*** Opening Passage to read ***
An Eco-Friendly Way To Shop
By Gill Sherry
Andrew Hunter and his wife, Ainsley, were looking for a new project. Neither were, to use Ainsley’s
own words, in the first flush of youth, and wanted something to focus on when the time came to slow
So, with the help of Ainsley’s daughter, Chloe Ness, they set up Lavemill Larder, a store selling loose wholefoods, refill cleaning products, eco toiletries and lifestyle products in Troon and Prestwick. It was their way of bringing eco-friendly shopping to South Ayrshire.
The family has a smallholding and, once the children had left home, they found themselves with a glut of eggs from their 60 chickens. Those eggs are now one of the top sellers in their stores.
But eggs aren’t the only locally produced product available to buy at Lavemill Larder. The stores also sell milk, jams, marmalades, honey and salad dressings, all produced in Ayrshire. And, once you’ve made you’re purchase, chances are you’ll receive another locally produced item – a Morsbag.
*** Closing Passage to read ***
Assignment:
In the article about Lavemill Larder, how many chickens does the family keep on its smallholding?
*** Opening Supplied information ***
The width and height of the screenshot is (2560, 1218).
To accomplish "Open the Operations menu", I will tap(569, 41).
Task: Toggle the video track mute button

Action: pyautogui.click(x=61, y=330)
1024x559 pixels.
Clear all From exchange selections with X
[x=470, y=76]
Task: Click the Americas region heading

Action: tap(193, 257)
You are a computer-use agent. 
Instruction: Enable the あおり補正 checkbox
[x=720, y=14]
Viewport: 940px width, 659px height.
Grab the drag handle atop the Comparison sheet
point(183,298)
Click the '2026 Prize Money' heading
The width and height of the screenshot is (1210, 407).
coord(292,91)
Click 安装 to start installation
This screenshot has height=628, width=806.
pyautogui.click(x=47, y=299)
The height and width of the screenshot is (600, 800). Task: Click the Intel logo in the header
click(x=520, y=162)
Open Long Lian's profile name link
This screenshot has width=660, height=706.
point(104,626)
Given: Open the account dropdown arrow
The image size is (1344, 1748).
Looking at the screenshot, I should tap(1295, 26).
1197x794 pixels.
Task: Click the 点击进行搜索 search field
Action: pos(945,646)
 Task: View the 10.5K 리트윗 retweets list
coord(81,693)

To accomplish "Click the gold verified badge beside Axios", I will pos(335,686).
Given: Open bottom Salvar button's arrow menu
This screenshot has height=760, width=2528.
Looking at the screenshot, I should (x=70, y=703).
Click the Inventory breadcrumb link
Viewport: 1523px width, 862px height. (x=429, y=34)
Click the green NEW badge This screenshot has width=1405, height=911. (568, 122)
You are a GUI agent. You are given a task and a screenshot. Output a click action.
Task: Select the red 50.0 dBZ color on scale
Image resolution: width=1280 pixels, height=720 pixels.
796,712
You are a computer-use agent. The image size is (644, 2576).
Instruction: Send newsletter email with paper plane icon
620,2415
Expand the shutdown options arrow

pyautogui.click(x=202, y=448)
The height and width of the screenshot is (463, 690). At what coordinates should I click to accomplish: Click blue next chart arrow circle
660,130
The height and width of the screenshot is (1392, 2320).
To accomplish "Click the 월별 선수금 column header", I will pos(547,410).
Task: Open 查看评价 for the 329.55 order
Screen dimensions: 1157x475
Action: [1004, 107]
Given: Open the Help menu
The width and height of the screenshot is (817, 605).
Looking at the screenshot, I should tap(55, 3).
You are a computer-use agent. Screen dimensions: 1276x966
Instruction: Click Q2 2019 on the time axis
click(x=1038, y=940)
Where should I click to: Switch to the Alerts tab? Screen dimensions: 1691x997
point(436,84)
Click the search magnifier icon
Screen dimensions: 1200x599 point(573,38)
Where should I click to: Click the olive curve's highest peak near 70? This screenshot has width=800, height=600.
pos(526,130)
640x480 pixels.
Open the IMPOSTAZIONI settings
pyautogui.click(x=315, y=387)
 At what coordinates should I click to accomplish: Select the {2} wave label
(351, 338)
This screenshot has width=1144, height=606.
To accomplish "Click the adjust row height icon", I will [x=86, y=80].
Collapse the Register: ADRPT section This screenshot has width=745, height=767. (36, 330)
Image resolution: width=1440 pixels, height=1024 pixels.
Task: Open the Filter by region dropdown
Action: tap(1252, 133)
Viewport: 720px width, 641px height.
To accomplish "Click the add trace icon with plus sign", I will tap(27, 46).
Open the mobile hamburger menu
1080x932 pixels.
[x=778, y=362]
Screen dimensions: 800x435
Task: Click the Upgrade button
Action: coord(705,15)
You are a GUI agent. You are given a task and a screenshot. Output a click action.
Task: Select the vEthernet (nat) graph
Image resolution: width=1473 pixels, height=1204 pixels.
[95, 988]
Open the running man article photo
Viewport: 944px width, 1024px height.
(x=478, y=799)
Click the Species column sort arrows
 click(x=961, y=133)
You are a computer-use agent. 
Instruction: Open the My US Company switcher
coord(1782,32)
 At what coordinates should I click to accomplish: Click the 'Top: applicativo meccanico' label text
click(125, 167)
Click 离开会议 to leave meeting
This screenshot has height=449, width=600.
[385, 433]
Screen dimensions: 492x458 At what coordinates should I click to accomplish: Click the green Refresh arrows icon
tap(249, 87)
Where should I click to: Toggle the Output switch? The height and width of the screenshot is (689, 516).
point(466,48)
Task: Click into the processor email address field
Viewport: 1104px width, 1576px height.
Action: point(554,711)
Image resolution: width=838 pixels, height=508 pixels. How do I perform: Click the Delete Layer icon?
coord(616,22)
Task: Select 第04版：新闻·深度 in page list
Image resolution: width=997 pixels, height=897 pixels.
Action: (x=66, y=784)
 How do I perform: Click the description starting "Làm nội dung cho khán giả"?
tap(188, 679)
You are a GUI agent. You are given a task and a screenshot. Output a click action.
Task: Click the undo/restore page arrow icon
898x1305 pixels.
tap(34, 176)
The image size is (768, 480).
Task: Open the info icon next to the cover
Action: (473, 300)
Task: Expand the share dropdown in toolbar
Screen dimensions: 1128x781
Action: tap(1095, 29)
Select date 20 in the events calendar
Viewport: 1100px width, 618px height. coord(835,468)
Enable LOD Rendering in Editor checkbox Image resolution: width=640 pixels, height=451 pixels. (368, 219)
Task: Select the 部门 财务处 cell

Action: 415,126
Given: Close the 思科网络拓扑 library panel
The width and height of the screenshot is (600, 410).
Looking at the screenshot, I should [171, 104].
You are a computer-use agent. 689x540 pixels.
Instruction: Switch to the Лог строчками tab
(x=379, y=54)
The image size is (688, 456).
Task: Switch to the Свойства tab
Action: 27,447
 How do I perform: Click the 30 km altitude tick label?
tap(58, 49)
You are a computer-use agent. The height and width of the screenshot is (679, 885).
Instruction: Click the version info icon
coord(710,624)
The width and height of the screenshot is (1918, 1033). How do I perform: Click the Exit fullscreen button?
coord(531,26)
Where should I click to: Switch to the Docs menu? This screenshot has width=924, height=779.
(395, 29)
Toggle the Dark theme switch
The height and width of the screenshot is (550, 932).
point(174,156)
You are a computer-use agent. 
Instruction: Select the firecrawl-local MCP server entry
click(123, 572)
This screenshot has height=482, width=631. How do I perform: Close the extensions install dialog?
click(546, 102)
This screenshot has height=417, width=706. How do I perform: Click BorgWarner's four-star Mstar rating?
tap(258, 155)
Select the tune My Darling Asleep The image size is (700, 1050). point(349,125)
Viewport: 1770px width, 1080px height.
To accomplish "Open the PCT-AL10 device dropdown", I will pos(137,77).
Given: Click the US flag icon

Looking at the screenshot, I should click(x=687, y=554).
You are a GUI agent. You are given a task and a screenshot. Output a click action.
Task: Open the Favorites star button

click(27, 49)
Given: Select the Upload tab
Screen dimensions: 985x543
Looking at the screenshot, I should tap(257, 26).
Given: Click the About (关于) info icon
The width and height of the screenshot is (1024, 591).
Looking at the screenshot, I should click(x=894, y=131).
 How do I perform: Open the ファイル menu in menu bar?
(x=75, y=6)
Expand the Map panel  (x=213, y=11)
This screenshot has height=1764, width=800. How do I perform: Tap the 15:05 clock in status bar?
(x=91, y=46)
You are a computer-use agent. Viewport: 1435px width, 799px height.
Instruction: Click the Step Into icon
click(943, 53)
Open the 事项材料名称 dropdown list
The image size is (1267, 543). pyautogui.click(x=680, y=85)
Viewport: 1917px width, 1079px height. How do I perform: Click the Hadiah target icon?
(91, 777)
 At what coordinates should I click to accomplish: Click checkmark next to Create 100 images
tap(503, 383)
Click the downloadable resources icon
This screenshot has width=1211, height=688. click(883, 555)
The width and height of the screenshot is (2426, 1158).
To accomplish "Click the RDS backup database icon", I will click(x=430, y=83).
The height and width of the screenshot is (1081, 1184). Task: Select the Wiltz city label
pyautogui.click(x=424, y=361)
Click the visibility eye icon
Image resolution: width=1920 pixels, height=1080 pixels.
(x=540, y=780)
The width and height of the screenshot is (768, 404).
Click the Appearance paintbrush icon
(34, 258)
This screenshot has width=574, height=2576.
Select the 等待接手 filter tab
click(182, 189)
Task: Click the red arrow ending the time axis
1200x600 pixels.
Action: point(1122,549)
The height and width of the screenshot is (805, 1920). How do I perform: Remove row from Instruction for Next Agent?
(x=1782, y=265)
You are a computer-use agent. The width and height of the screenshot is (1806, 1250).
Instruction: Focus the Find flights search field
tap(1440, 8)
*** Closing Supplied information ***
Task result:
60 chickens.